I’ve heard that people with high blood pressure are at higher risk for getting a more severe case of COVID-19.
My question is - I assume people who have blood pressure readings that are considered high are obviously at risk. What about people who have hypertension that is controlled by medication? Is their risk as high, or nearly as high, as those with untreated HBP?
I hope I don’t mess this up because it gets into some technical medical stuff and I’m not a doctor, but my sister, who is a doctor, did her best to explain it to me.
Covid apparently infects people via the same cellular whatsamajig (not a technical term) that ACE inhibitor’s work with. So it might be that by taking ACE’s the body in return becomes more sensitive to what ACE the body still has, providing more channels by which covid can infect you and/or infect you more rapidly and in a more overwhelming fashion.
She then emphasized that it was a theory, not proven, not certain, and might be wrong… but it could explain why covid and high blood pressure is such a bad combination.
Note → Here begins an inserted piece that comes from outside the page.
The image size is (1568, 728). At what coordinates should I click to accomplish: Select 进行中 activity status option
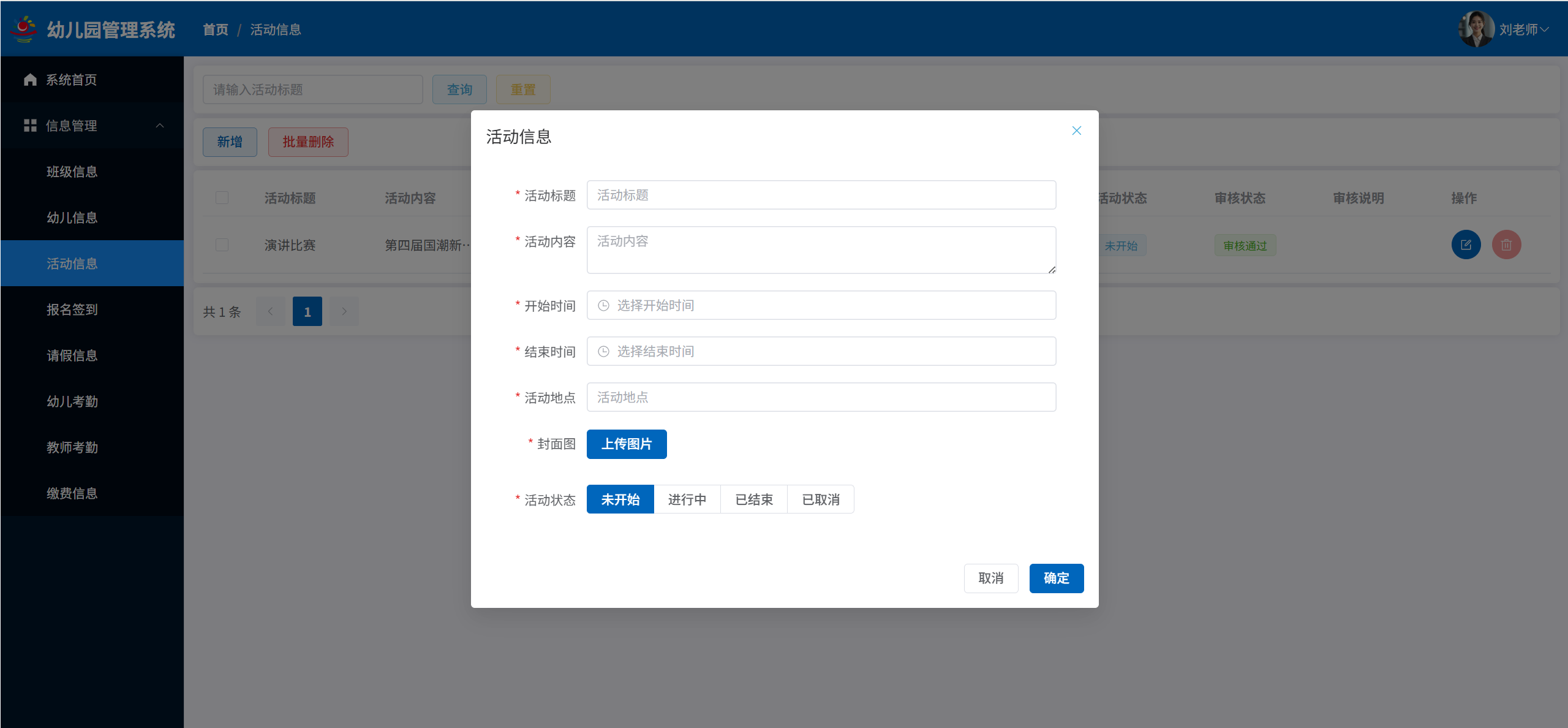coord(687,499)
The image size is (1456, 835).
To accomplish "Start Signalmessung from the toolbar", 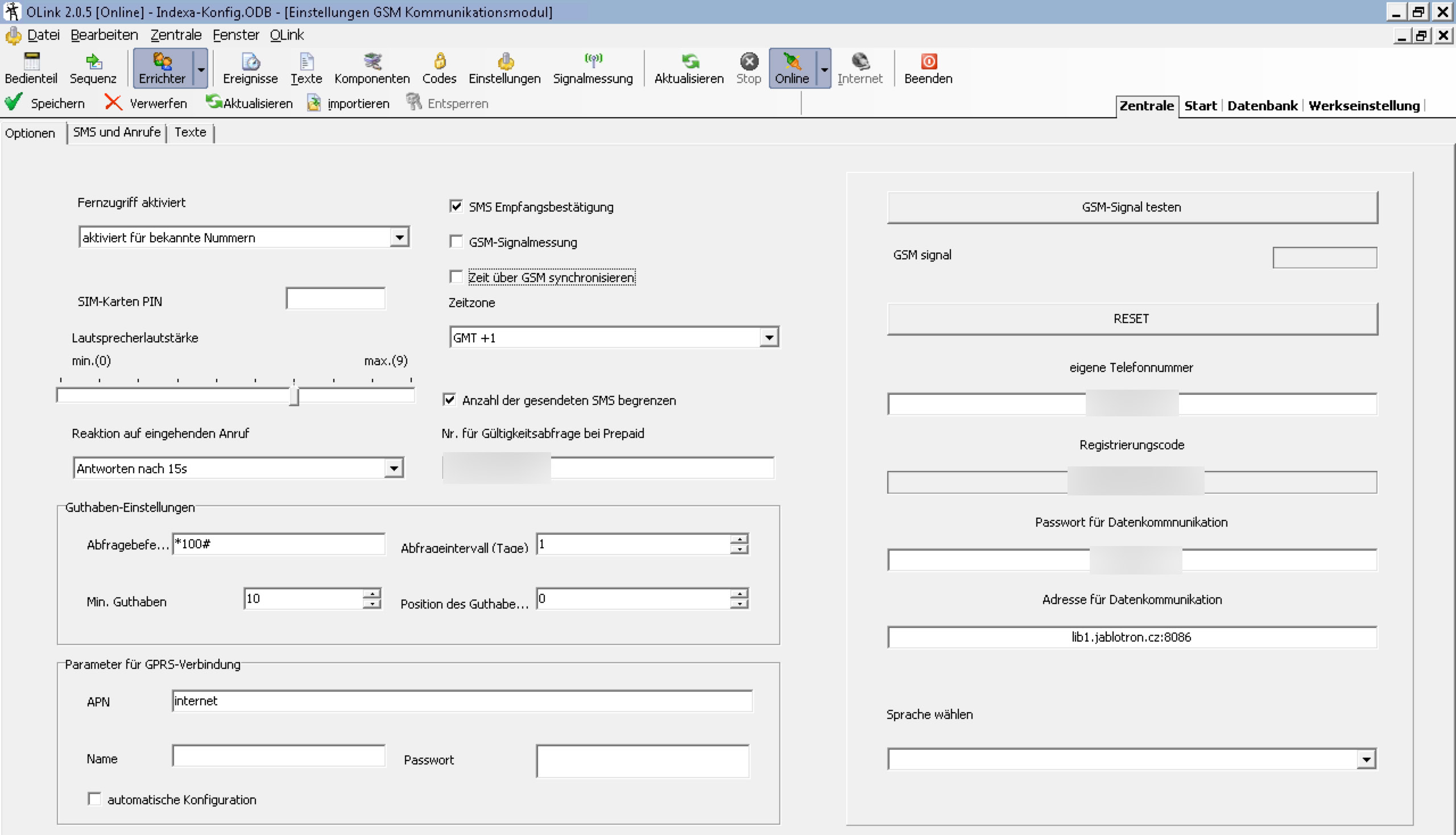I will (593, 68).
If that is true (which is not proven) then this would be an instance where untreated high blood pressure MIGHT be less risky than treated high blood pressure, even if the treated person’s BP now reads as normal. Maybe. And, of course, untreated HBP carries a boatload of risks, too, like kidney damage, strokes…
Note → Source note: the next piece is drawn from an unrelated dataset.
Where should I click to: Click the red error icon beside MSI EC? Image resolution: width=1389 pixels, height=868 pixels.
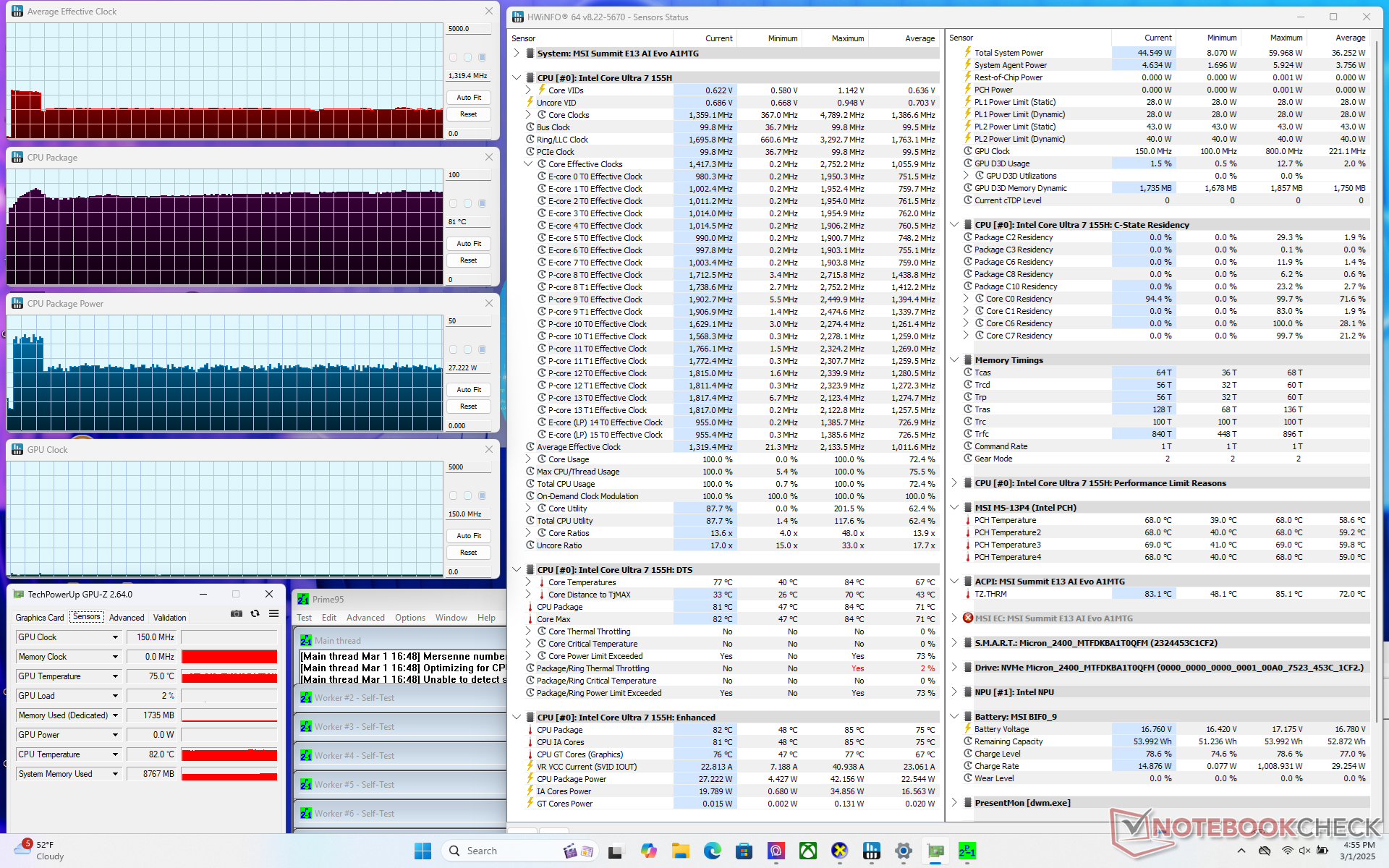pyautogui.click(x=967, y=618)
But, again, I am not a doctor, do not have full understanding of the issues, and someone else might be along shortly to either better explain what I just said or present a different theory.
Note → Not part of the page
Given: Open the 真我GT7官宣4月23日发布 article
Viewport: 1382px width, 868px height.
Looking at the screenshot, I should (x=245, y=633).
Do not empirically discontinue ACE inhibitors and ARBs amid COVID-19 pandemic
There is speculation that patients with COVID-19 who are receiving angiotensin-converting enzyme (ACE) inhibitors or angiotensin receptor blockers (ARBs) may be at increased risk for adverse outcomes . Angiotensin-converting enzyme 2 (ACE2) is a receptor for severe acute respiratory syndrome coronavirus 2 (SARS-CoV-2, the virus that causes COVID-19), and renin-angiotensin-aldosterone system inhibitors can increase ACE2 levels . Although patients with cardiovascular disease, hypertension, and diabetes who are infected with SARS-CoV-2 may have a more severe clinical course, there is no evidence to support an association of more severe infection with continuation of ACE inhibitors or ARBs, or decreased severity of COVID-19 after stopping these agents. Some large studies indicate no relationship between the use of these drugs and severity of COVID-19, whereas other data suggest that these agents may attenuate the severity of disease. Discontinuing ACE inhibitors or ARBs in some patients may exacerbate comorbid cardiovascular or kidney disease and lead to increased mortality. Thus, patients receiving ACE inhibitors or ARBs should continue treatment. This approach is supported by multiple guideline panels
That’s from UpToDate, a website for medical practitioners which summarizes current knowledge/practice. I’m high risk due to HTN, CAD, and other stuff myself, and staying on my ARB at present.